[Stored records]
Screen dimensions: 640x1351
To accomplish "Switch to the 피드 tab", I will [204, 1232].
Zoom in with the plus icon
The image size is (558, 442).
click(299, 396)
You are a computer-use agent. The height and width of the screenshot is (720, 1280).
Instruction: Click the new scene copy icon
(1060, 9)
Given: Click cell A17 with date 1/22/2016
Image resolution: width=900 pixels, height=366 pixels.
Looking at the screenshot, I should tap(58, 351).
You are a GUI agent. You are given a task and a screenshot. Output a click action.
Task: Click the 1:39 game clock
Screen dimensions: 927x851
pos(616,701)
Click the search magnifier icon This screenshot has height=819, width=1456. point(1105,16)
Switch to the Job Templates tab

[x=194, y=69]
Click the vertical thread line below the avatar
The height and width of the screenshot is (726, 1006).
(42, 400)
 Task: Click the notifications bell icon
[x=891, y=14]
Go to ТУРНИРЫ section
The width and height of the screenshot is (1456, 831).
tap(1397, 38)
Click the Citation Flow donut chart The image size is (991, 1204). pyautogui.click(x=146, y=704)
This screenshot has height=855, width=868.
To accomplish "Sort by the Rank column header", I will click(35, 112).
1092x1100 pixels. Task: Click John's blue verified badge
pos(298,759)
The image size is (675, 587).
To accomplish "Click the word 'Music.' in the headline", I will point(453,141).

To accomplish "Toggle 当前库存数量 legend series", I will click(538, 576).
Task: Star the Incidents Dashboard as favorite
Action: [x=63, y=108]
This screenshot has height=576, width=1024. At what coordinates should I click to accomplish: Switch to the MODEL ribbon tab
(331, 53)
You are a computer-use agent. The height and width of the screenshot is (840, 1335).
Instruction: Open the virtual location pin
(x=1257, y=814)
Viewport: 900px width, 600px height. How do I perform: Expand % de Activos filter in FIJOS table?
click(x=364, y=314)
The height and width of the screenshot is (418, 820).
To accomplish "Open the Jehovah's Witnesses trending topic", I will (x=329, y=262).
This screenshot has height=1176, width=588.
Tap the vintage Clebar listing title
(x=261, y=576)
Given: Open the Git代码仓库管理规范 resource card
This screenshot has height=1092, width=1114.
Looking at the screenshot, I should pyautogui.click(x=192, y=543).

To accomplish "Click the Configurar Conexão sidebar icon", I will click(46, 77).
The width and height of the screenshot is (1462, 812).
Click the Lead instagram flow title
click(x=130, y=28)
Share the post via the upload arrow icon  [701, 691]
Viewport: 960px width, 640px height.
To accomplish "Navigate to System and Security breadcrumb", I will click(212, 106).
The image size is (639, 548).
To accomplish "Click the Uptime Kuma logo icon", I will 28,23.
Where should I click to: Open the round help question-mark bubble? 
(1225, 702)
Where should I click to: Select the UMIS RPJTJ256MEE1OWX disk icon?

» **REQUIREMENT**
All lines above between those holding "Given: Click cell A17 with date 1/22/2016" and "The image size is (675, 587).", inclusive, must be set down unchanged, and no other line may be included.

» **EXERCISE OUTPUT**
Given: Click cell A17 with date 1/22/2016
Image resolution: width=900 pixels, height=366 pixels.
Looking at the screenshot, I should tap(58, 351).
You are a GUI agent. You are given a task and a screenshot. Output a click action.
Task: Click the 1:39 game clock
Screen dimensions: 927x851
pos(616,701)
Click the search magnifier icon This screenshot has height=819, width=1456. point(1105,16)
Switch to the Job Templates tab

[x=194, y=69]
Click the vertical thread line below the avatar
The height and width of the screenshot is (726, 1006).
(42, 400)
 Task: Click the notifications bell icon
[x=891, y=14]
Go to ТУРНИРЫ section
The width and height of the screenshot is (1456, 831).
tap(1397, 38)
Click the Citation Flow donut chart The image size is (991, 1204). pyautogui.click(x=146, y=704)
This screenshot has height=855, width=868.
To accomplish "Sort by the Rank column header", I will click(35, 112).
1092x1100 pixels. Task: Click John's blue verified badge
pos(298,759)
The image size is (675, 587).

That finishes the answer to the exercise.